I might disagree with his hawkishness or lack of pragmatism. But how could I ever judge it? It comes from a place of bottomless hurt, of wanting to do anything possible to reverse that hurt for him. And if not for him, then for the next him – for all the Jews who have not yet known his pain, and who should never know his pain. If his mother died for anything, it is this: to prevent future mothers from dying.
It is his deeply understandable impulse that makes me sad – not for my father but for a region. Because it is this deeply understandable impulse that will ensure the violence never stops; it is this deeply understandable impulse that is the reason the problem may never be solved.
Not inept, corrupt, self-interested leaders, though those don’t help. Not depraved terrorists or zealous ideologies, though those always make things worse. No, it might never stop because of all the people who make the work of those types possible — who give them both incentive and means.
Because of all of those with bottomless hurt, with deep grievance, with a hawkishness I could never judge. So many of them, over a period of 75 years, on so many religious and political and ethnic sides. So many more being created on every single one of these dark days.

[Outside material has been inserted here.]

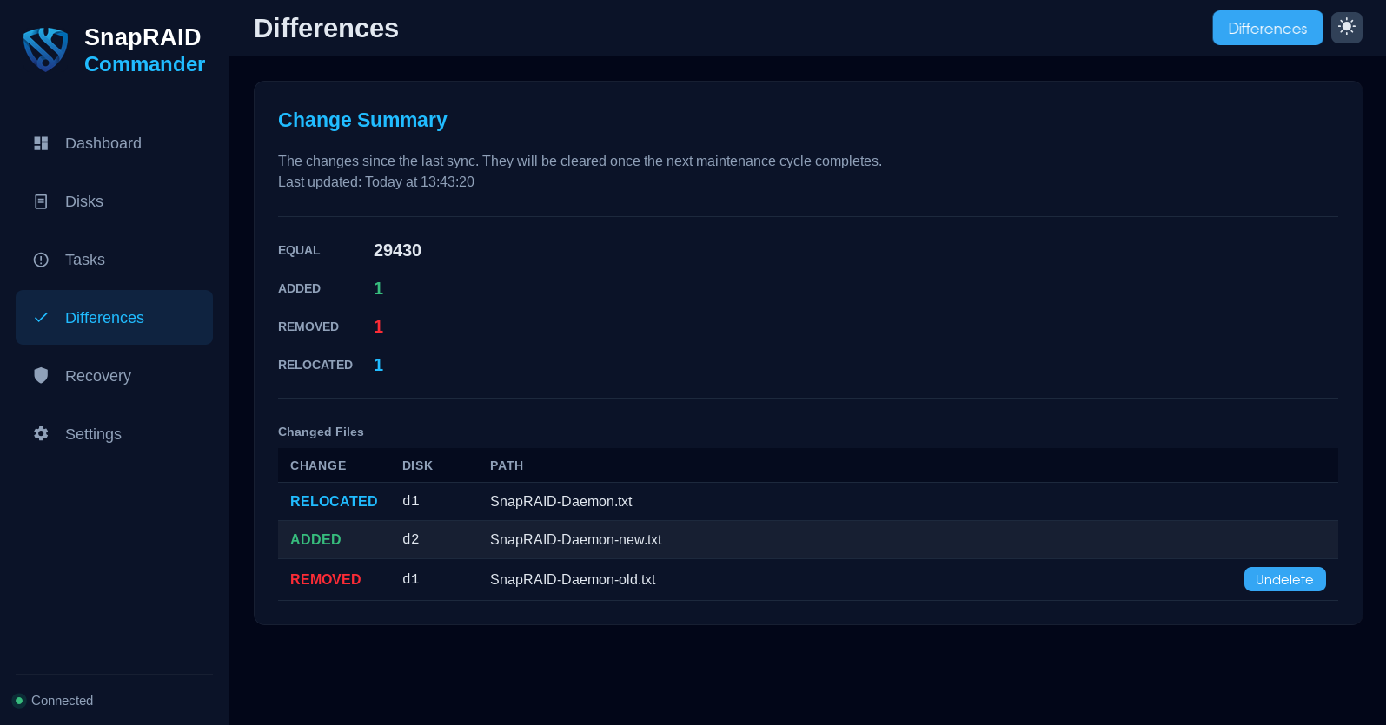Select the RELOCATED SnapRAID-Daemon.txt row

click(560, 501)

Every time I hear about a civilian killed I don’t see one more number ticking up on some kind of military or moral odometer. I see that person’s children, and all of their children’s children, now themselves laden with irremediable grievance — with a reason to encourage violence that surely, this time, will prevent future violence. I see clusters of permanently tormented survivors, multiplying and metastasizing like some kind of biology educational video, and soon I can no longer count each one or apprehend their number. I see my father, and me.

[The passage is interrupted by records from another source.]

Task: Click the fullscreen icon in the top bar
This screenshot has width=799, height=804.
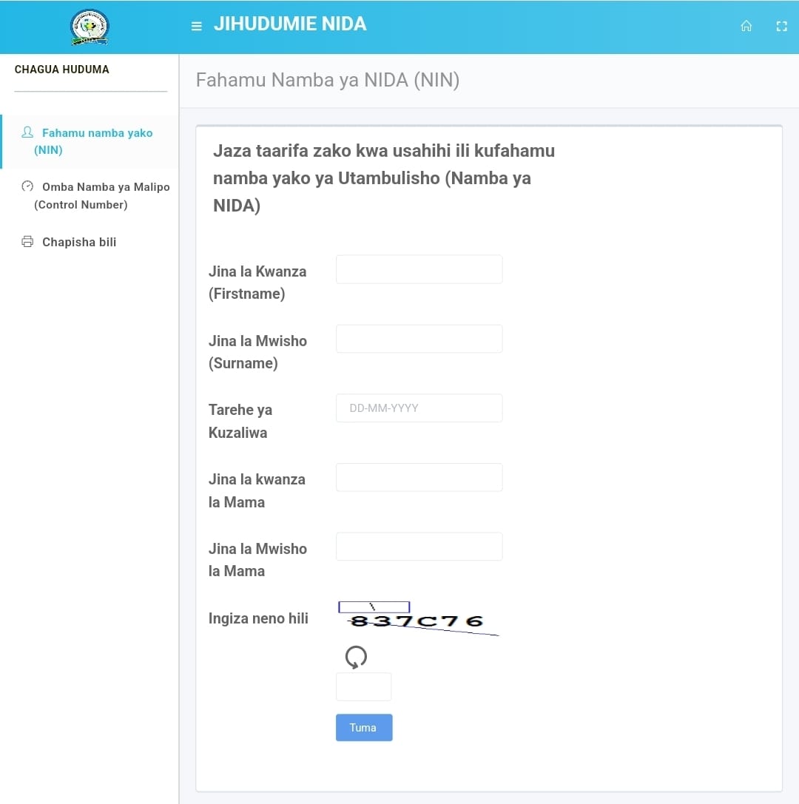Action: click(x=781, y=25)
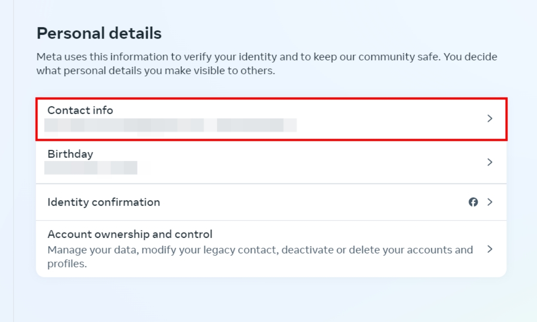This screenshot has height=322, width=537.
Task: Click the Personal details heading
Action: point(98,32)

The conflict may play out with weapons and rhetoric, on a board of land and geopolitics. But it is powered by people who feel they have lost something. And these losses, by definition, can never be diminished; these losses, by their very painful nature, continue to pile on top of each other until there is no longer just a mass of traumatized people like my father, crying in their apartments, but entire cities of them, shouting to the heavens, and to their leaders.
You would think feeling referred pain from a victimized father would make a person less understanding of an enemy’s experience. And sometimes it does; I’d be lying if I said in the past two months I haven’t had flashbacks to those childhood revenge fantasies. But then I remember the thousands of people like my father multiplying everywhere, and I go the other way. Toward carrying the trauma of my people, but because of that trauma also feeling empathy for the other. The lonely middle, alienating as it is, is large and accommodating.
In the face of this, all I could do is to keep broadcasting the pain of my father and his kind, to tell the stories of all those people who have lost and don’t deserve to lose anymore, in the hope it finally slows down the grisly momentum.
In the hope no son ever again has to sit watching the news with his father and know, without looking, the tears welling up in his eyes.